Definition (softmax)
Given \(s = (s_1,s_2,\cdots,s_k)^T\in \mathbb{R}^k\), we define the soft-max
mapping \(\sigma: \mathbb{R}^k \rightarrow\mathbb{R}^k\) as
\[\begin{split}
\sigma(s) = \frac{e^{s}}{e^{s}\cdot \mathbf{1}} = \frac{1}{\sum\limits_{i=1}^k e^{s_i}}
\begin{pmatrix}
e^{s_1}\\
e^{s_2}\\
\vdots\\
e^{s_k}
\end{pmatrix}
\end{split}\]
where
\[\begin{split}
e^{s} =
\begin{pmatrix}
e^{s_1}\\
e^{s_2}\\
\vdots\\
e^{s_k}
\end{pmatrix}
\end{split}\]
\[\begin{split} \mathbf{1} =
\begin{pmatrix}
1\\
1 \\
\vdots \\
1
\end{pmatrix} \in\mathbb{R}^k
\end{split}\]
Definition
Given parameter \(\mathbf\theta = (W,b)\), we define a feature mapping
\(\mathbf p: \mathbb{R}^d \rightarrow \mathbb{R}^k\) as
\[\begin{split}
\mathbf p(x; \mathbf\theta) = \sigma(Wx+b) = \frac{1}{\sum\limits_{i=1}^k e^{w_i x+b_i}}
\begin{pmatrix}
e^{w_1 x+b_1}\\
e^{w_2 x+b_2}\\
\vdots\\
e^{w_k x+b_k}
\end{pmatrix}
= \begin{pmatrix}
p_1(x; \mathbf\theta) \\
p_2(x; \mathbf\theta) \\
\vdots \\
p_k(x; \mathbf\theta)
\end{pmatrix}
\end{split}\]
where the \(i\)-th component
(10)\[
p_i(x; \mathbf\theta) = \frac{e^{w_i x+b_i}}{\sum\limits_{i=1}^k e^{w_i x+b_i}}.
\]
The soft-max mapping have several important properties.
\(\displaystyle 0< p_i(x; \mathbf\theta) <1,~\sum_i p_i(x; \mathbf\theta) = 1\).
This implies that \(\mathbf p(x; \mathbf\theta)\) can be regarded as a
probability distribution of data points which means that given
\(x\in \mathbb{R}^d\), we have \(x\in A_i\) with probability
\(p_i(x; \mathbf{\theta})\), \(i = 1,\cdots,k\).
\(p_i(x; \mathbf\theta)>p_j(x; \mathbf\theta)\Leftrightarrow w_ix+b_i>w_j x+b_j.\)
This implies that the linearly classifiable weights have an
equivalent description as
\[
\mathbf{\Theta} = \left\{\mathbf\theta: p_i(x; \mathbf\theta)>p_j(x,\mathbf\theta),~\forall x\in A_i, j\neq i, i= 1,\cdots,k\right\}
\]
We usually use the max-out method to do classification.

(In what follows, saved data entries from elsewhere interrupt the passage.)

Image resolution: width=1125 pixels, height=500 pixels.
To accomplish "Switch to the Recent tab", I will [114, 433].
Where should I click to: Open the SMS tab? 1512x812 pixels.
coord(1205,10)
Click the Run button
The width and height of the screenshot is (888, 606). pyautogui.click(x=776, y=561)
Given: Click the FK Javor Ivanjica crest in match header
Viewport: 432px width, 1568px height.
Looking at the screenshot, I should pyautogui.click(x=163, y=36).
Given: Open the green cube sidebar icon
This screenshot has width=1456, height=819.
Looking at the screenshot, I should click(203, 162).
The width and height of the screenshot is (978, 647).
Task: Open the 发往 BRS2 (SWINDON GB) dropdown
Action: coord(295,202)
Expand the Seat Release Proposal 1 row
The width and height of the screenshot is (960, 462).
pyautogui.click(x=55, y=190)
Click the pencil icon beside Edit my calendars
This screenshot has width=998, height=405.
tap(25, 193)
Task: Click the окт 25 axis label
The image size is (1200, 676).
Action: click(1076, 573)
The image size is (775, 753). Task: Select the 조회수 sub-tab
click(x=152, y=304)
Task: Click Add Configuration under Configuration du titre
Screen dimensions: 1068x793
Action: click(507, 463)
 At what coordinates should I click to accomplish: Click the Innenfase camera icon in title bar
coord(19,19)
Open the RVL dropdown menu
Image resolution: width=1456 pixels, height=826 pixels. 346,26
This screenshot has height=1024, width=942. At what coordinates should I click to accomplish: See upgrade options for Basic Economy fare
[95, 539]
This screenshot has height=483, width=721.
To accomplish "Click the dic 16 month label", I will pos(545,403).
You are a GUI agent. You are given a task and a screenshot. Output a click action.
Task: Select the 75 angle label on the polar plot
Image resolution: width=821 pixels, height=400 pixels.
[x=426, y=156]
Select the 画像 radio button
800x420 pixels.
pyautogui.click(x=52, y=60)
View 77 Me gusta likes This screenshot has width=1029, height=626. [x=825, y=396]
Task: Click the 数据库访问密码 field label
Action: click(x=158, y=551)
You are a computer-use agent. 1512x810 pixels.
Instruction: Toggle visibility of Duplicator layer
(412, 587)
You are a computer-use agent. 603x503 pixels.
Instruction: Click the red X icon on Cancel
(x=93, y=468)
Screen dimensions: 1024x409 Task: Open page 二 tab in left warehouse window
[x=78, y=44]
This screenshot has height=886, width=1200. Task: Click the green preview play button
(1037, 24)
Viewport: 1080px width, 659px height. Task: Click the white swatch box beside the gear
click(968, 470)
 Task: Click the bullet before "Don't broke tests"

For a given
data point \(x\), we first use a soft-max mapping to map it to
\(\mathbf p(x; \mathbf\theta)\), then we attach \(x\) to the class
\(i= \arg\max_j p_i(x; \mathbf\theta)\).
This means that we pick the label \(i\) as the class of \(x\) such that
\(x\in A_i\) has the biggest probability \(p_i(x; \mathbf\theta)\).
more detailed discussion of logistic regression from the probability
perspective will be presented in the nearly future.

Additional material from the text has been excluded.